* _Your instructions_: Below this line is a set of entries; quote exactly the lines from the line that contains "has width=902, height=1316." to the line that contains "Task: Click 'Pick", both lines included.

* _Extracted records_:
************

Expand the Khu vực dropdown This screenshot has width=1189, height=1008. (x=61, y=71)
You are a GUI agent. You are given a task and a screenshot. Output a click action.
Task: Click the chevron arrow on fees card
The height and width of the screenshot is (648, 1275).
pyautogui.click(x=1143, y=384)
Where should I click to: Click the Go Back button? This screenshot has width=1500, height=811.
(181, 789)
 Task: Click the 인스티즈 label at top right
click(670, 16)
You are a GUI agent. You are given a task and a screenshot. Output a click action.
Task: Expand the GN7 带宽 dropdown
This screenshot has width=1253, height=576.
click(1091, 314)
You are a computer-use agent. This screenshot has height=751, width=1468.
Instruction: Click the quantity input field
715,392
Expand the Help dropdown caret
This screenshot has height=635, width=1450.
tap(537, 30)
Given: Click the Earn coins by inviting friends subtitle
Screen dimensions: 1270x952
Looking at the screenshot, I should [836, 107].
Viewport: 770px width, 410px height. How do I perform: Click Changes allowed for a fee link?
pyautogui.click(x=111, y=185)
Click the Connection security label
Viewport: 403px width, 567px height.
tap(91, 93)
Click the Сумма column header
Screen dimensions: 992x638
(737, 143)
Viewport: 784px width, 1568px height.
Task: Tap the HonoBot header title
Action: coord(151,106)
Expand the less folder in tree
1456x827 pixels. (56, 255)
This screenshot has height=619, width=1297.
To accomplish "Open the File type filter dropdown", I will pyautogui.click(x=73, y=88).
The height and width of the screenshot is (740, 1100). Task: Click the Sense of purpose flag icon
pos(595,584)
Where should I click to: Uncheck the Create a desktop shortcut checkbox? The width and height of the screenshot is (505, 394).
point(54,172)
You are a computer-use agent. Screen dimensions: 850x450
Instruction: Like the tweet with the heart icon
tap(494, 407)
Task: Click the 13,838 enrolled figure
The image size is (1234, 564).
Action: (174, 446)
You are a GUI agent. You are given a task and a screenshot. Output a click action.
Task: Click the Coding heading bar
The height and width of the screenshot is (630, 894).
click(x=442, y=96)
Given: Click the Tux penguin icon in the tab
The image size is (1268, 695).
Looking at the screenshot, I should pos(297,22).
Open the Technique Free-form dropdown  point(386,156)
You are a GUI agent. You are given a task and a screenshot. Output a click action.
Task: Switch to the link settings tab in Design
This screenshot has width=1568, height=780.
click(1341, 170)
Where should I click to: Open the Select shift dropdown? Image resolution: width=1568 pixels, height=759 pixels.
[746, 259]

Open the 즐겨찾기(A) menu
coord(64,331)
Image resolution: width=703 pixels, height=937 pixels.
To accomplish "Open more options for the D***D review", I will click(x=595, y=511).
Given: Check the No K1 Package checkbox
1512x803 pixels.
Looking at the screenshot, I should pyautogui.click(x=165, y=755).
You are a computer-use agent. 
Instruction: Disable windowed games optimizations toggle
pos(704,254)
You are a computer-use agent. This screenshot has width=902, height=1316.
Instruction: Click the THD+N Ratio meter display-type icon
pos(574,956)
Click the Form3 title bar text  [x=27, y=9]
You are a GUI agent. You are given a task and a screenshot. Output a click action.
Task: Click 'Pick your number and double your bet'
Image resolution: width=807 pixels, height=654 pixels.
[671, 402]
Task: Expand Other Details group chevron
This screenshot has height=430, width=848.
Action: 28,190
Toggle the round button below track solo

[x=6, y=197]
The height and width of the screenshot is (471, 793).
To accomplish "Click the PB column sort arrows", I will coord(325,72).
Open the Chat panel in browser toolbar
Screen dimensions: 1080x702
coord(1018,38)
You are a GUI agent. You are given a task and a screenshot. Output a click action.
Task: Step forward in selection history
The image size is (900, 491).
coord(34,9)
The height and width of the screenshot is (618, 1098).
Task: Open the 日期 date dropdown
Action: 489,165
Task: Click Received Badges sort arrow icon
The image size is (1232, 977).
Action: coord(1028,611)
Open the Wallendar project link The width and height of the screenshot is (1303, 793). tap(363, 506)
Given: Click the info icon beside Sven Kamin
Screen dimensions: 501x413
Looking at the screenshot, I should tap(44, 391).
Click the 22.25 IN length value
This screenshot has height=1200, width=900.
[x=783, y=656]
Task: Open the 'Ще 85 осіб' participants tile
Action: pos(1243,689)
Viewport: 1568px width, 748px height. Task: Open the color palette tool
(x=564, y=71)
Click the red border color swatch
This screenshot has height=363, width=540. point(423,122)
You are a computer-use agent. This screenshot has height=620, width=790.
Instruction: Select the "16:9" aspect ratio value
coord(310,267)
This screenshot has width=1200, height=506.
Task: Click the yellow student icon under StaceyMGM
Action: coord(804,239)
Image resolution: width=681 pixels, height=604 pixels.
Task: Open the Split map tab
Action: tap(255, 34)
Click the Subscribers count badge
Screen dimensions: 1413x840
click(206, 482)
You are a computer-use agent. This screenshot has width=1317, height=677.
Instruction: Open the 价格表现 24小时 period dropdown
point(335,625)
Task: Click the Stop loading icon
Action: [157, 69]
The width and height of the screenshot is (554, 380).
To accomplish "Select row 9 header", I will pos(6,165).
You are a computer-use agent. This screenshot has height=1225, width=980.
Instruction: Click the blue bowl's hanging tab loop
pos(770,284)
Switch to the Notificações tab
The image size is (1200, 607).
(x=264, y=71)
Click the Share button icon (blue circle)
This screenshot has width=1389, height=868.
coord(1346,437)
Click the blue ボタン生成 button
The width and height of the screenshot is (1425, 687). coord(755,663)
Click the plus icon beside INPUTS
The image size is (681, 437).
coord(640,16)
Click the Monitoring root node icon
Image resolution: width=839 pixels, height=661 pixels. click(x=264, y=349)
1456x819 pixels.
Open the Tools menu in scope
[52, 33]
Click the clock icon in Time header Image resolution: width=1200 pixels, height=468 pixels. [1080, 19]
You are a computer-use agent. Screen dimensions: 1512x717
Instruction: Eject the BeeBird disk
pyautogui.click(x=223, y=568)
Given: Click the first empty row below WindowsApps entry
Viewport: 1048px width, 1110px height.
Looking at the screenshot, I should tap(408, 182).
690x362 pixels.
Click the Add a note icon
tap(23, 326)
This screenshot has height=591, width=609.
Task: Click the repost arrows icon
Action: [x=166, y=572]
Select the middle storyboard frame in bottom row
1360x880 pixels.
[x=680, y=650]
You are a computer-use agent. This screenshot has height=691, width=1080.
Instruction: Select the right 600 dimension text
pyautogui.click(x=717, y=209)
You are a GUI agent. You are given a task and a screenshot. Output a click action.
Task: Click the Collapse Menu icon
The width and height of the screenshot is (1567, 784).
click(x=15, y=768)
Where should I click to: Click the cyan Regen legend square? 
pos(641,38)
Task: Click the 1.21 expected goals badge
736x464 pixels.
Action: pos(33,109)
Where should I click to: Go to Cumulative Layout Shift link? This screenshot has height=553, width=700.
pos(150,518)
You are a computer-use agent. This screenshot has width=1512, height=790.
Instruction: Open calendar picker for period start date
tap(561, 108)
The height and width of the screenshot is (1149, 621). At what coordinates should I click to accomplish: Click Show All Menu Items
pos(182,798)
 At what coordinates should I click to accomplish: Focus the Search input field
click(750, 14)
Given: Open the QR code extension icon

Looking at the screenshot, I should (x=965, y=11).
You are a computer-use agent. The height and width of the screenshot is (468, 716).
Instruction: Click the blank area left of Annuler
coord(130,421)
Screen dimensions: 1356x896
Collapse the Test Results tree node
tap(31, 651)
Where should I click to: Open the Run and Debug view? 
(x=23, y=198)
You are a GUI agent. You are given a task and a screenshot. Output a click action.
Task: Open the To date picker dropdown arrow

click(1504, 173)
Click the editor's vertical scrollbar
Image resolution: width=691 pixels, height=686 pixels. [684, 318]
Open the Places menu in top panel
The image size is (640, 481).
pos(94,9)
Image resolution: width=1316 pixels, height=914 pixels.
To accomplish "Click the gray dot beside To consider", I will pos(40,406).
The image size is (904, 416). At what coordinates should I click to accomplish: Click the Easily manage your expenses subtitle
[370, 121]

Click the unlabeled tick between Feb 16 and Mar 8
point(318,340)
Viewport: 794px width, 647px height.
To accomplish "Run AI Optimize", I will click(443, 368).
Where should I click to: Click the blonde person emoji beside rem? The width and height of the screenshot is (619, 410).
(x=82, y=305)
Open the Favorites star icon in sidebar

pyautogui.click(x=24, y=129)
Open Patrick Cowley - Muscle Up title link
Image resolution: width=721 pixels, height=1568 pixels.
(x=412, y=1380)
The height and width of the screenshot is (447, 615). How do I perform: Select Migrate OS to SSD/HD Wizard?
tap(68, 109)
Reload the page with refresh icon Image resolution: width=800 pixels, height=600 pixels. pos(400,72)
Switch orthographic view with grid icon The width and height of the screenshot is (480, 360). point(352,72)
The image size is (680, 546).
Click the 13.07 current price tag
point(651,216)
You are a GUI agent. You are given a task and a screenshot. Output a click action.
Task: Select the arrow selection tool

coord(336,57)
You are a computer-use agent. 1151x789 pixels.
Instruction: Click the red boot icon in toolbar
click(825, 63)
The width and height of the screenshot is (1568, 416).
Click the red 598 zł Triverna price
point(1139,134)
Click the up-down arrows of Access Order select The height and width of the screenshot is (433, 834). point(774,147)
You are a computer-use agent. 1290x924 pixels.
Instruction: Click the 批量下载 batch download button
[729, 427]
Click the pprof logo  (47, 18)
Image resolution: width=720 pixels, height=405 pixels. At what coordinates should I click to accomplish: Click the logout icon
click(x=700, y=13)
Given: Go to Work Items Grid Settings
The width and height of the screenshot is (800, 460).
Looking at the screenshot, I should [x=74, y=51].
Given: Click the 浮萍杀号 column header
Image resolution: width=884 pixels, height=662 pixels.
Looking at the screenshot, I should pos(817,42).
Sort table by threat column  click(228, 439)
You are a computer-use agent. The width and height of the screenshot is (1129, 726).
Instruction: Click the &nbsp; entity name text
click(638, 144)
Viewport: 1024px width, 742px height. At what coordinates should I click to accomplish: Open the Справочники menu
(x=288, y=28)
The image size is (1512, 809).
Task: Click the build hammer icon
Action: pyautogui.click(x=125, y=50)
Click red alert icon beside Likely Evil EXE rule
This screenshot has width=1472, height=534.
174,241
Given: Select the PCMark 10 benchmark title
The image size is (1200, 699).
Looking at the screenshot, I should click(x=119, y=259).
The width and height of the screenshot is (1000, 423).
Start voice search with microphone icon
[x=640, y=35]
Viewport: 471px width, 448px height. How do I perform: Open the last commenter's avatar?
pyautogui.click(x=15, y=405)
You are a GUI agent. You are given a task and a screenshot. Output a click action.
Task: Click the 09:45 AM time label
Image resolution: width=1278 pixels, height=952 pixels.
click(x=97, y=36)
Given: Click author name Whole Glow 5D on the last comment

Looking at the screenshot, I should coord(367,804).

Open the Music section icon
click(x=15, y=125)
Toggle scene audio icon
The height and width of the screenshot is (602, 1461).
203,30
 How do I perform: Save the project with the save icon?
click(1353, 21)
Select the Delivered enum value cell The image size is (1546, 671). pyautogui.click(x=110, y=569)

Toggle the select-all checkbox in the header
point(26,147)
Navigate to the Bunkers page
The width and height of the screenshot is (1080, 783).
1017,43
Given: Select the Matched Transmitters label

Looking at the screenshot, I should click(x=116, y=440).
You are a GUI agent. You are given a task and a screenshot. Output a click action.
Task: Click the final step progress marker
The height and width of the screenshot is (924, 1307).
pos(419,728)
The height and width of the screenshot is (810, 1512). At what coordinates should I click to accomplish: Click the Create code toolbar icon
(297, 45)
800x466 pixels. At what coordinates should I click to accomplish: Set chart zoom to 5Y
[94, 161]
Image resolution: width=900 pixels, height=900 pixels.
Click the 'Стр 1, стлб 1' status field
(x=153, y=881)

************

* _Solution for this exercise_:
You are a computer-use agent. This screenshot has width=902, height=1316.
Instruction: Click the THD+N Ratio meter display-type icon
pos(574,956)
Click the Form3 title bar text  [x=27, y=9]
You are a GUI agent. You are given a task and a screenshot. Output a click action.
Task: Click 'Pick your number and double your bet'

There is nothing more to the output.